WRITTEN PROBLEM: Update the material below so that every instance of "screenshot" becomes "screen capture", with all other text unchanged, and leave the pictures out of your version.
-- Begin --
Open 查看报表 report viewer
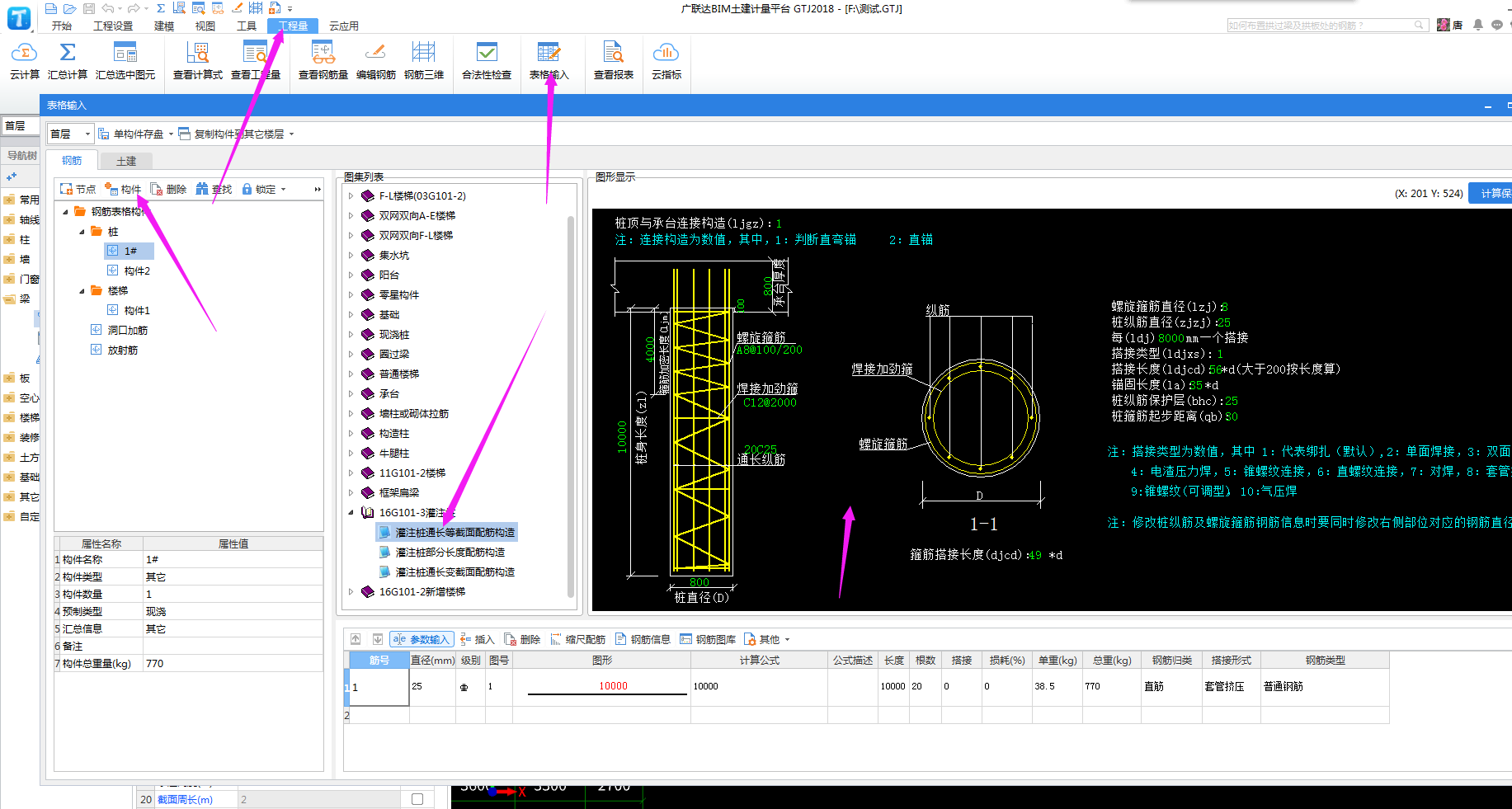The image size is (1512, 809). coord(613,54)
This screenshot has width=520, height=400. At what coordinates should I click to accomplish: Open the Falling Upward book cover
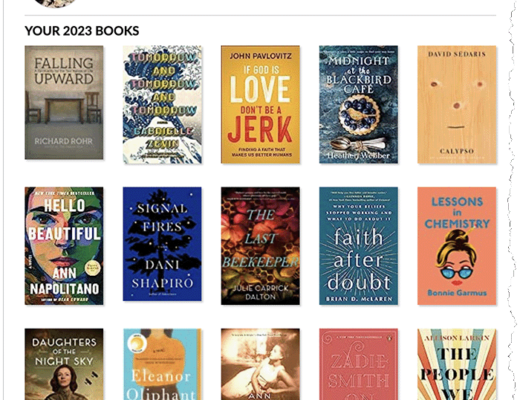[x=64, y=102]
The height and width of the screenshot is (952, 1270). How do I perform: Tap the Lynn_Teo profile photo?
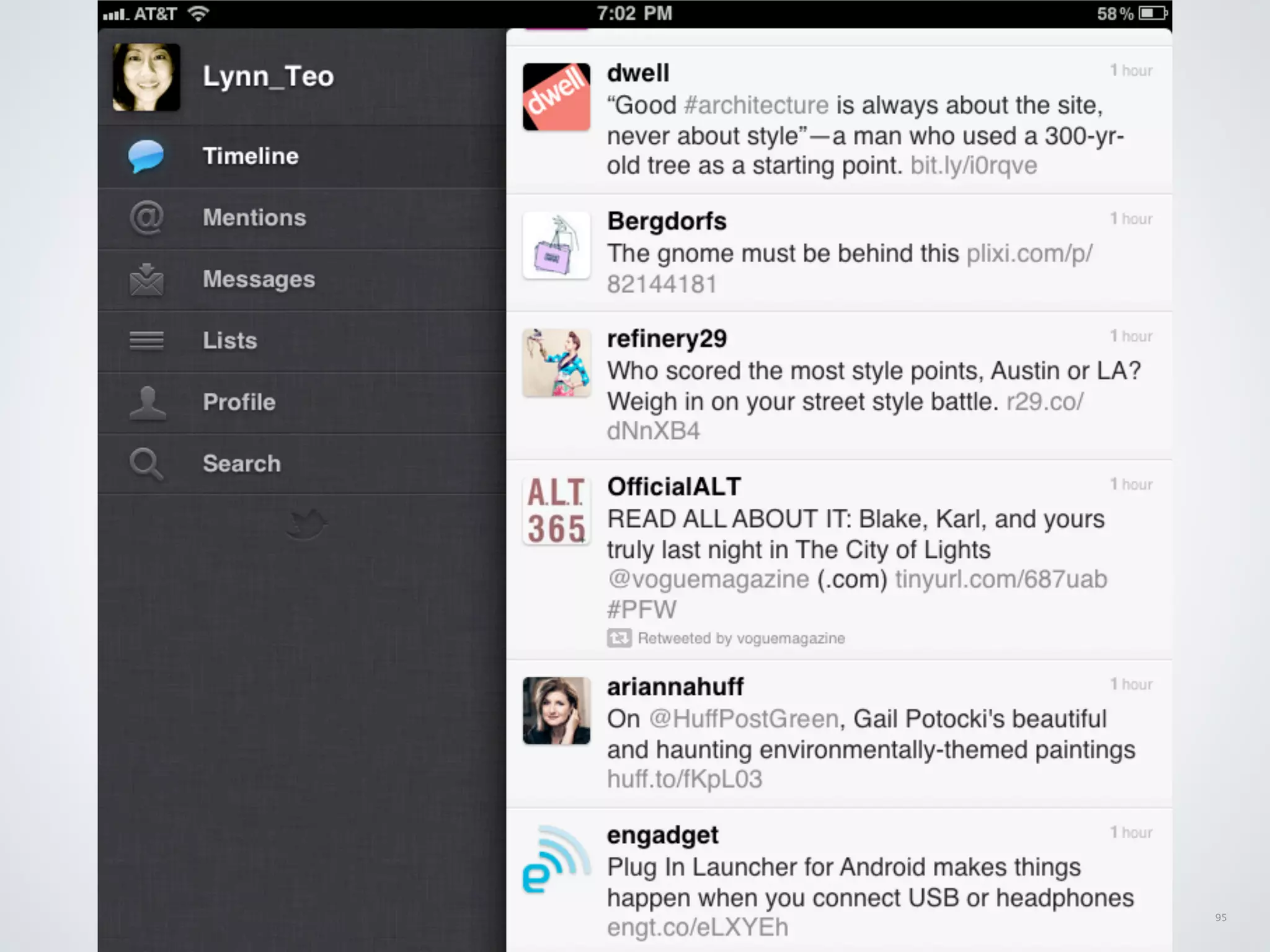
-- End --
TASK RESPONSE:
Open 查看报表 report viewer
The image size is (1512, 809). coord(613,54)
This screen capture has width=520, height=400. At what coordinates should I click to accomplish: Open the Falling Upward book cover
[x=64, y=102]
The height and width of the screen capture is (952, 1270). How do I perform: Tap the Lynn_Teo profile photo?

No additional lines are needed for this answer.